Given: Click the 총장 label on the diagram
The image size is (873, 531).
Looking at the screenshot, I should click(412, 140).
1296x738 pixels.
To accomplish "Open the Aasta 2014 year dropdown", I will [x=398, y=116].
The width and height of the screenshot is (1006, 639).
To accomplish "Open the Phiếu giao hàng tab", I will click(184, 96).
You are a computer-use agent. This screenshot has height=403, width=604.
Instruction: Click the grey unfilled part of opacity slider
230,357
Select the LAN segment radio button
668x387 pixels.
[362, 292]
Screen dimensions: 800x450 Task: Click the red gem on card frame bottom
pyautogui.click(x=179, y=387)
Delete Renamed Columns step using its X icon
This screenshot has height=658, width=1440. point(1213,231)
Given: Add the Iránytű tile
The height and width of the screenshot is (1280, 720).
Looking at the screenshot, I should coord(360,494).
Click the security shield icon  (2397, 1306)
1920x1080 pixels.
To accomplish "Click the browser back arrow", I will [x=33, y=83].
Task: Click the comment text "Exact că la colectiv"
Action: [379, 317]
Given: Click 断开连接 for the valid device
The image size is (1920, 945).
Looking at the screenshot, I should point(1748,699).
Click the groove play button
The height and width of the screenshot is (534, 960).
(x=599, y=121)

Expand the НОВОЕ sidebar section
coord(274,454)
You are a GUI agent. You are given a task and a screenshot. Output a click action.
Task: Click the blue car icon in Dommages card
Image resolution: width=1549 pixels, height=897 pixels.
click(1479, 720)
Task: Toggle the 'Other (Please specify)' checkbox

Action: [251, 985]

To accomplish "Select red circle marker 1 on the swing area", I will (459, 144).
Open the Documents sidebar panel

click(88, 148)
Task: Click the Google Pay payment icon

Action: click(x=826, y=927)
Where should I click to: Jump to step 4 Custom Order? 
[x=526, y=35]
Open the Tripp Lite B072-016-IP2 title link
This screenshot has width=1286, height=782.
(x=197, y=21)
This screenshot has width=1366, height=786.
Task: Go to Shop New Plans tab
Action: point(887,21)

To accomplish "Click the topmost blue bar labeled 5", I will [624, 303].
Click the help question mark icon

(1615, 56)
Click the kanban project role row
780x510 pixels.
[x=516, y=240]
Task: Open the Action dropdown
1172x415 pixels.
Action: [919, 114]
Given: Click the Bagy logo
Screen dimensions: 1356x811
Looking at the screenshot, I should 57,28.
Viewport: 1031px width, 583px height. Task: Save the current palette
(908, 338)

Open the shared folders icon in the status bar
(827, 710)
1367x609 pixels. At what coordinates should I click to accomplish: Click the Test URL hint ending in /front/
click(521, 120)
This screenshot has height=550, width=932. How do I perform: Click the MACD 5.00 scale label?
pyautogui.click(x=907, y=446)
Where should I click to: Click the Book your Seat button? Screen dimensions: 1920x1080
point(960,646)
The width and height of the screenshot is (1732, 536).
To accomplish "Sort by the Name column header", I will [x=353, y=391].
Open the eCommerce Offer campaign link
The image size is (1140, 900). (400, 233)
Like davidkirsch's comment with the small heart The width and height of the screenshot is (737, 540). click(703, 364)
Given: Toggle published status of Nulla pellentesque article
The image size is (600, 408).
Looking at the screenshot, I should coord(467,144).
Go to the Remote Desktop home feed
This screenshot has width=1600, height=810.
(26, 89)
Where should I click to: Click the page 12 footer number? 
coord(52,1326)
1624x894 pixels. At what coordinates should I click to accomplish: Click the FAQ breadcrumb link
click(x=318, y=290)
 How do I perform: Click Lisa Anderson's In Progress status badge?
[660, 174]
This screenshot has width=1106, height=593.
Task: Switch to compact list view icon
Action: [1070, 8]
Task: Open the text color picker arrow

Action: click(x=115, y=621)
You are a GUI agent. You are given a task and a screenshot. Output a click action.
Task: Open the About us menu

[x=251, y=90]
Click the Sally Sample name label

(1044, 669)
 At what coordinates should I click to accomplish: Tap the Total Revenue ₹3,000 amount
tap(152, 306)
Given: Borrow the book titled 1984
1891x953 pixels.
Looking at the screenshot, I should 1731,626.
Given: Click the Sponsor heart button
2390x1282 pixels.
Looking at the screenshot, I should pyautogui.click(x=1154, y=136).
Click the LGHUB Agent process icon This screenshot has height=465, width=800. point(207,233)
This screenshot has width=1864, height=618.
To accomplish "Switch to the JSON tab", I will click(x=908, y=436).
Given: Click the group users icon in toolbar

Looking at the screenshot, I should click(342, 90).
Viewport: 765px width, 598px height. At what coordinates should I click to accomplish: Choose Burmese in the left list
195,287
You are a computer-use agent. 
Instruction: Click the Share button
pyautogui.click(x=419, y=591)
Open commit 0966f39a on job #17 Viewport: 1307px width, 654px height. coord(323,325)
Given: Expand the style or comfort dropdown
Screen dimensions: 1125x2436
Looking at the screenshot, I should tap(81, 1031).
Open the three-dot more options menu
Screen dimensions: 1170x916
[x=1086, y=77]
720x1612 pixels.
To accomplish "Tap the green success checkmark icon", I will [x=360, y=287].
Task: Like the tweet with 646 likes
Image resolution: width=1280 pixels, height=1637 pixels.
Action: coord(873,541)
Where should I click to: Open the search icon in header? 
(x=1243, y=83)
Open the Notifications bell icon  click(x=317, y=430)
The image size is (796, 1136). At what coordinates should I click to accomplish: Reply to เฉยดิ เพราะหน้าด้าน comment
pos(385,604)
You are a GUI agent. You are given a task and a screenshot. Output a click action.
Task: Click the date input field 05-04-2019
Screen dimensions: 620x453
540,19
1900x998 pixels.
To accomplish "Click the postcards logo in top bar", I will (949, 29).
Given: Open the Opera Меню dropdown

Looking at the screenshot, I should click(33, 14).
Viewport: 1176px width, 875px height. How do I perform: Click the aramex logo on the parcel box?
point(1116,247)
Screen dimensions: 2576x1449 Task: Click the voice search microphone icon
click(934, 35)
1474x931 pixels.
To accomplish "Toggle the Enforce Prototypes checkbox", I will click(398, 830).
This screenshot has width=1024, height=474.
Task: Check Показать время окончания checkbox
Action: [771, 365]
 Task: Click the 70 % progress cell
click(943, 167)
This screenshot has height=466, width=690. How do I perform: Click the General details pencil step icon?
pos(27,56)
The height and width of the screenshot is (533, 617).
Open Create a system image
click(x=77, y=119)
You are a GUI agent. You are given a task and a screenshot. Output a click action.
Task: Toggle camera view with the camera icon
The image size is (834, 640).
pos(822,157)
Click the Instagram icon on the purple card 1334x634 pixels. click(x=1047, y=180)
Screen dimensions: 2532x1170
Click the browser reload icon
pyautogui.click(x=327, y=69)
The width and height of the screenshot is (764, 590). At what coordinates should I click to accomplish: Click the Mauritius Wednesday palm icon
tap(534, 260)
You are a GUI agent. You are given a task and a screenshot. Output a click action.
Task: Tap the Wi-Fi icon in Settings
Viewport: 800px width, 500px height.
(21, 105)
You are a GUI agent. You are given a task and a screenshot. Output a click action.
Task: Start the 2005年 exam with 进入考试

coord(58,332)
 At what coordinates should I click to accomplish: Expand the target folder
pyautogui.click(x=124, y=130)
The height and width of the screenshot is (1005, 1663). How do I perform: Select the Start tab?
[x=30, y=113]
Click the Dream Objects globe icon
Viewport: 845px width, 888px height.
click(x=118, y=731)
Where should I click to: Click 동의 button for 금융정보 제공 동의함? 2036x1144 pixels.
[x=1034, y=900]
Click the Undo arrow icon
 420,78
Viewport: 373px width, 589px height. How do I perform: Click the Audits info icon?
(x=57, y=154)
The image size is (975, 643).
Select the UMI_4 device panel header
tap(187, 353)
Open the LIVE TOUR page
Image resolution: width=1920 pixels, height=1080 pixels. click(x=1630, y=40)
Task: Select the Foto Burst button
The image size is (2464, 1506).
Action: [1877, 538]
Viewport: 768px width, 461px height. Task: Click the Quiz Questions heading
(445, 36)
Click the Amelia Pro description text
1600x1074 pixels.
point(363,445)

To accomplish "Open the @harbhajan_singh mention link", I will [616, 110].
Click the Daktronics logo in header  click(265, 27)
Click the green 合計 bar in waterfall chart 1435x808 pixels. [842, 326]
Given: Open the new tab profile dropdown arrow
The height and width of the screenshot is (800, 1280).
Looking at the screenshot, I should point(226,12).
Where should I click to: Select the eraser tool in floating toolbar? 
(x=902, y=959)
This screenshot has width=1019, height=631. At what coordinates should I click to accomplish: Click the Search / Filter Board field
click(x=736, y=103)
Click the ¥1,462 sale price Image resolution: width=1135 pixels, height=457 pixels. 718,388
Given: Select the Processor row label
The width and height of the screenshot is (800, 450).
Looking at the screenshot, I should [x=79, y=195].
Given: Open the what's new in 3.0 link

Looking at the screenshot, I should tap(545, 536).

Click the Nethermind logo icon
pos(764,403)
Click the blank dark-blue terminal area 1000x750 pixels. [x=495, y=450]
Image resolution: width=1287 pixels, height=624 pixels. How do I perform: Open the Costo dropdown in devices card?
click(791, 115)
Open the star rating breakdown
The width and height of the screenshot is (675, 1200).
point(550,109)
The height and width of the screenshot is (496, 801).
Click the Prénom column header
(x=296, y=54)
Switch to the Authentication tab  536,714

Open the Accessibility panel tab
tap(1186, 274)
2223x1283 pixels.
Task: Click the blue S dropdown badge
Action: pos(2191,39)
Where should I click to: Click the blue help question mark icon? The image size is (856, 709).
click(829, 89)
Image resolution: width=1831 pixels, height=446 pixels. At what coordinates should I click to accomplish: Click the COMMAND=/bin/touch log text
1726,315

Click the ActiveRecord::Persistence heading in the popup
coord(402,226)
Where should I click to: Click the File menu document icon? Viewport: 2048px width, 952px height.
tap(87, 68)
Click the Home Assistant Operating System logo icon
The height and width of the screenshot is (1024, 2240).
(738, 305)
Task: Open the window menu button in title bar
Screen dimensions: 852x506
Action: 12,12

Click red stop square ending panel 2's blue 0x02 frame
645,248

Task goal: Print everything from the line containing "will [616, 110]." down to the line containing "click(x=736, y=103)" in the listing above, reproducing each line exactly.

In response:
To accomplish "Open the @harbhajan_singh mention link", I will [616, 110].
Click the Daktronics logo in header  click(265, 27)
Click the green 合計 bar in waterfall chart 1435x808 pixels. [842, 326]
Given: Open the new tab profile dropdown arrow
The height and width of the screenshot is (800, 1280).
Looking at the screenshot, I should point(226,12).
Where should I click to: Select the eraser tool in floating toolbar? 
(x=902, y=959)
This screenshot has width=1019, height=631. At what coordinates should I click to accomplish: Click the Search / Filter Board field
click(x=736, y=103)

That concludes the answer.